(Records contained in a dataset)
+--
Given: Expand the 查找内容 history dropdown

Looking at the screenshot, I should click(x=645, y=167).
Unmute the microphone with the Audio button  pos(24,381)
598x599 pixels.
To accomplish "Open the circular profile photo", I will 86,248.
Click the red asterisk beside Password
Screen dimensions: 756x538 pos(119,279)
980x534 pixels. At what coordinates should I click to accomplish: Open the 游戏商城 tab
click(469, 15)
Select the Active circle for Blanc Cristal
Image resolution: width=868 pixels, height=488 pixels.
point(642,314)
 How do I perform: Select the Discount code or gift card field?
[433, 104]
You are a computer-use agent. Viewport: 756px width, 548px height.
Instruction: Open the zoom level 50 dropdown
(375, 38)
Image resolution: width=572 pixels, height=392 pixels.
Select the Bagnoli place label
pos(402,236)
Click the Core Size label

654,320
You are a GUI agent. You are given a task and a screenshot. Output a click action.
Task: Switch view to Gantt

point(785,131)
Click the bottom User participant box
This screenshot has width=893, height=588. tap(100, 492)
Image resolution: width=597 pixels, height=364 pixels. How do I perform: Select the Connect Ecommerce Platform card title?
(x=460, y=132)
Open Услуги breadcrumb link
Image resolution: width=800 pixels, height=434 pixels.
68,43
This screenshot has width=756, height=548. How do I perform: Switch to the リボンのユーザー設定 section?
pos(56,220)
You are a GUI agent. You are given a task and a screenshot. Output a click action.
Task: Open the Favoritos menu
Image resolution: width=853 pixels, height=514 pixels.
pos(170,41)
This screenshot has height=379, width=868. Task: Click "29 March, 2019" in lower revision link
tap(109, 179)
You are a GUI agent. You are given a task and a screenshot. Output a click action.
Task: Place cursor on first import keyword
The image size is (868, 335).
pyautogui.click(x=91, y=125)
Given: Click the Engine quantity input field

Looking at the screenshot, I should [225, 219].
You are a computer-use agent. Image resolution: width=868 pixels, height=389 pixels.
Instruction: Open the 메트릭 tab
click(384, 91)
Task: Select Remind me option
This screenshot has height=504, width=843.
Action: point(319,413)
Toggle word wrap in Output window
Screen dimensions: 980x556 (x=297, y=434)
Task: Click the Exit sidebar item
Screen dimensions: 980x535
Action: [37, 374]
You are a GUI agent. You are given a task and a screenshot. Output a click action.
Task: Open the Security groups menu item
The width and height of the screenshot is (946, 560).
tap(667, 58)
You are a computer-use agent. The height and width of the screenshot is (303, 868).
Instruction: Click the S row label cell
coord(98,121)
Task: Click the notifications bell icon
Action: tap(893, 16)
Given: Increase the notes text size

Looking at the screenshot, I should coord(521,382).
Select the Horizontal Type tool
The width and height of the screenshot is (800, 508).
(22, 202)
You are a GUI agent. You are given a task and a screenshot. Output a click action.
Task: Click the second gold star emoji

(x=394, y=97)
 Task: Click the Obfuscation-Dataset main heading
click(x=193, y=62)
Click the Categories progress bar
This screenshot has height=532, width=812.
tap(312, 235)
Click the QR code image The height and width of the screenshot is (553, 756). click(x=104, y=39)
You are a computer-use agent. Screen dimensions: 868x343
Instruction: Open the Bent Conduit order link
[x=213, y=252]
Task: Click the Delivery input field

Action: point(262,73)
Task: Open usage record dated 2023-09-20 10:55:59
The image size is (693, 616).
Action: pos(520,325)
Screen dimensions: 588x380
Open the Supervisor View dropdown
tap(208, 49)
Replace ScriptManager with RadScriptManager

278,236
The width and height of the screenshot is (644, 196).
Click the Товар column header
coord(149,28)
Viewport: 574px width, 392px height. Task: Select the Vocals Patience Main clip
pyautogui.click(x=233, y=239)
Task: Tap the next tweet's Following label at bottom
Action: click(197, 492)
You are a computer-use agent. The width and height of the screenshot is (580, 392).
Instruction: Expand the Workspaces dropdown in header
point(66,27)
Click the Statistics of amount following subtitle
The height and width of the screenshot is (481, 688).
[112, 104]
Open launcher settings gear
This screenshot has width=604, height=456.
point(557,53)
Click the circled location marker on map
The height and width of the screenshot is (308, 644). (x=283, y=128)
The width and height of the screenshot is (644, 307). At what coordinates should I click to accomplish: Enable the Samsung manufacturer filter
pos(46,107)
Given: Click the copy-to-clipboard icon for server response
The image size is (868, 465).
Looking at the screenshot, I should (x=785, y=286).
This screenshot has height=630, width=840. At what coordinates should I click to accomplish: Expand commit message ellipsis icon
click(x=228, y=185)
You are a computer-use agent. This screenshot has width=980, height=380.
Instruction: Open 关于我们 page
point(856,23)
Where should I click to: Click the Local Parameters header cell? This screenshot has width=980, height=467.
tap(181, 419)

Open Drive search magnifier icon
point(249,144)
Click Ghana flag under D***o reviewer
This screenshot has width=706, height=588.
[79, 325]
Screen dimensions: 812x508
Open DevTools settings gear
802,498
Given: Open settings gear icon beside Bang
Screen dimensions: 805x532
+--
Write all the data out again, exactly.

◆ **ANSWER SPACE**
Given: Expand the 查找内容 history dropdown

Looking at the screenshot, I should click(x=645, y=167).
Unmute the microphone with the Audio button  pos(24,381)
598x599 pixels.
To accomplish "Open the circular profile photo", I will 86,248.
Click the red asterisk beside Password
Screen dimensions: 756x538 pos(119,279)
980x534 pixels. At what coordinates should I click to accomplish: Open the 游戏商城 tab
click(469, 15)
Select the Active circle for Blanc Cristal
Image resolution: width=868 pixels, height=488 pixels.
point(642,314)
 How do I perform: Select the Discount code or gift card field?
[433, 104]
You are a computer-use agent. Viewport: 756px width, 548px height.
Instruction: Open the zoom level 50 dropdown
(375, 38)
Image resolution: width=572 pixels, height=392 pixels.
Select the Bagnoli place label
pos(402,236)
Click the Core Size label

654,320
You are a GUI agent. You are given a task and a screenshot. Output a click action.
Task: Switch view to Gantt

point(785,131)
Click the bottom User participant box
This screenshot has width=893, height=588. tap(100, 492)
Image resolution: width=597 pixels, height=364 pixels. How do I perform: Select the Connect Ecommerce Platform card title?
(x=460, y=132)
Open Услуги breadcrumb link
Image resolution: width=800 pixels, height=434 pixels.
68,43
This screenshot has width=756, height=548. How do I perform: Switch to the リボンのユーザー設定 section?
pos(56,220)
You are a GUI agent. You are given a task and a screenshot. Output a click action.
Task: Open the Favoritos menu
Image resolution: width=853 pixels, height=514 pixels.
pos(170,41)
This screenshot has height=379, width=868. Task: Click "29 March, 2019" in lower revision link
tap(109, 179)
You are a GUI agent. You are given a task and a screenshot. Output a click action.
Task: Place cursor on first import keyword
The image size is (868, 335).
pyautogui.click(x=91, y=125)
Given: Click the Engine quantity input field

Looking at the screenshot, I should [225, 219].
You are a computer-use agent. Image resolution: width=868 pixels, height=389 pixels.
Instruction: Open the 메트릭 tab
click(384, 91)
Task: Select Remind me option
This screenshot has height=504, width=843.
Action: point(319,413)
Toggle word wrap in Output window
Screen dimensions: 980x556 (x=297, y=434)
Task: Click the Exit sidebar item
Screen dimensions: 980x535
Action: [37, 374]
You are a GUI agent. You are given a task and a screenshot. Output a click action.
Task: Open the Security groups menu item
The width and height of the screenshot is (946, 560).
tap(667, 58)
You are a computer-use agent. The height and width of the screenshot is (303, 868).
Instruction: Click the S row label cell
coord(98,121)
Task: Click the notifications bell icon
Action: tap(893, 16)
Given: Increase the notes text size

Looking at the screenshot, I should coord(521,382).
Select the Horizontal Type tool
The width and height of the screenshot is (800, 508).
(22, 202)
You are a GUI agent. You are given a task and a screenshot. Output a click action.
Task: Click the second gold star emoji

(x=394, y=97)
 Task: Click the Obfuscation-Dataset main heading
click(x=193, y=62)
Click the Categories progress bar
This screenshot has height=532, width=812.
tap(312, 235)
Click the QR code image The height and width of the screenshot is (553, 756). click(x=104, y=39)
You are a computer-use agent. Screen dimensions: 868x343
Instruction: Open the Bent Conduit order link
[x=213, y=252]
Task: Click the Delivery input field

Action: point(262,73)
Task: Open usage record dated 2023-09-20 10:55:59
The image size is (693, 616).
Action: pos(520,325)
Screen dimensions: 588x380
Open the Supervisor View dropdown
tap(208, 49)
Replace ScriptManager with RadScriptManager

278,236
The width and height of the screenshot is (644, 196).
Click the Товар column header
coord(149,28)
Viewport: 574px width, 392px height. Task: Select the Vocals Patience Main clip
pyautogui.click(x=233, y=239)
Task: Tap the next tweet's Following label at bottom
Action: click(197, 492)
You are a computer-use agent. The width and height of the screenshot is (580, 392).
Instruction: Expand the Workspaces dropdown in header
point(66,27)
Click the Statistics of amount following subtitle
The height and width of the screenshot is (481, 688).
[112, 104]
Open launcher settings gear
This screenshot has width=604, height=456.
point(557,53)
Click the circled location marker on map
The height and width of the screenshot is (308, 644). (x=283, y=128)
The width and height of the screenshot is (644, 307). At what coordinates should I click to accomplish: Enable the Samsung manufacturer filter
pos(46,107)
Given: Click the copy-to-clipboard icon for server response
The image size is (868, 465).
Looking at the screenshot, I should (x=785, y=286).
This screenshot has height=630, width=840. At what coordinates should I click to accomplish: Expand commit message ellipsis icon
click(x=228, y=185)
You are a computer-use agent. This screenshot has width=980, height=380.
Instruction: Open 关于我们 page
point(856,23)
Where should I click to: Click the Local Parameters header cell? This screenshot has width=980, height=467.
tap(181, 419)

Open Drive search magnifier icon
point(249,144)
Click Ghana flag under D***o reviewer
This screenshot has width=706, height=588.
[79, 325]
Screen dimensions: 812x508
Open DevTools settings gear
802,498
Given: Open settings gear icon beside Bang
Screen dimensions: 805x532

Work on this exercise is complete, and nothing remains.